** Opening Excerpt to read block **
In most cases, queueing is about prioritising; making sure that the important traffic is processed earlier, and at a fast, reserved rate. For example, we can make sure that clustering and management traffic is always processed first

firewall {
	pass quick proto carp set prio 7
	pass in quick proto tcp to port { 22 443 } set prio 6
	...

or reserving a certain upload capacity for our website

firewall {
	queue wan on em0 bandwidth 10M
	queue website parent wan bandwidth 8M
	queue other parent wan bandwidth 2M default
	pass in quick on wan proto tcp to port { 80 443 } set queue website
	...

Bandwidth throttling

In most cases (like the ones above), you want to make all capacity available for traffic. In other words, queues are not throttled until there's a capacity shortage. It is however possible to create more "harsh" restrictions, like the example below. By having a very short queue limit, packets are dropped rather than queued which guarantees that the maximum capacity is never exceeded, even during short bursts. The "download" bandwidth for the guest network is limited by the "guest" queue on em2, and the upload bandwidth is limited by the "wan_guest" queue on em0.
** Closing Excerpt to read block **
◆ Problem set
1. In the excerpt on firewall queueing, which queue limits the upload bandwidth for the guest network?
2. Take the excerpt on firewall queueing further, starting right after its last sentence.
The items that come next are separate material, unrelated to the excerpt on firewall queueing.
** Opening Information block **
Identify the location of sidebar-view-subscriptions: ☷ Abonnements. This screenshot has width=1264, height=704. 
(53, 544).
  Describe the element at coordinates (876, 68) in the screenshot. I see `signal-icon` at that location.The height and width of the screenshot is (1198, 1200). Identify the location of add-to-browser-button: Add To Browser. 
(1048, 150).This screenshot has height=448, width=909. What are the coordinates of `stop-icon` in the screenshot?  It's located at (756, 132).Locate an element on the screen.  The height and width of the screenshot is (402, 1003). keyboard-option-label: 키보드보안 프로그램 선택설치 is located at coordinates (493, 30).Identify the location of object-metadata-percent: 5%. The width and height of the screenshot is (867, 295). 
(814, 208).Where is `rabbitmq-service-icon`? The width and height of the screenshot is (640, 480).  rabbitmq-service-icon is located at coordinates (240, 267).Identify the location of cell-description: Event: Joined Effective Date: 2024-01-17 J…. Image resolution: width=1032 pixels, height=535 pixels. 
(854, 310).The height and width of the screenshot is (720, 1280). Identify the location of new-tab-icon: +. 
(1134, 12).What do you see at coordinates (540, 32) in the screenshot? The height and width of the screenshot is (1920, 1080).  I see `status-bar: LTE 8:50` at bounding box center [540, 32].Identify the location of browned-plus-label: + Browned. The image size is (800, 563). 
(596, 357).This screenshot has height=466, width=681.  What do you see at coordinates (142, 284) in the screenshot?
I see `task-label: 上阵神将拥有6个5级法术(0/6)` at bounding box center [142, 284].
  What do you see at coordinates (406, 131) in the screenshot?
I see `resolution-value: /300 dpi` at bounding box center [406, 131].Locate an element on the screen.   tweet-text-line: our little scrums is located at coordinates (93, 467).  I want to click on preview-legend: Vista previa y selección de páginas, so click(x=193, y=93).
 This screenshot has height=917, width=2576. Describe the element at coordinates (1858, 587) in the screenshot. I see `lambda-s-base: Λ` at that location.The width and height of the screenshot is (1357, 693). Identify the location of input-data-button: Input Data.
** Closing Information block **
◆ Responses by task
1. The "wan_guest" queue on em0.

2.
firewall {
	queue wan on em0 bandwidth 10M
	queue wan_guest parent wan bandwidth 1M max 1M qlimit 1
	queue wan_other parent wan bandwidth 10M default
	queue guest on em2 bandwidth 1M max 1M default qlimit 1
	pass out quick on wan received-on guest set queue wan_guest
	...
}
interface em0 {
	group "wan"
	...
}
interface em1 {
	group "lan"
	...
}
interface em2 {
	group "guest"
	...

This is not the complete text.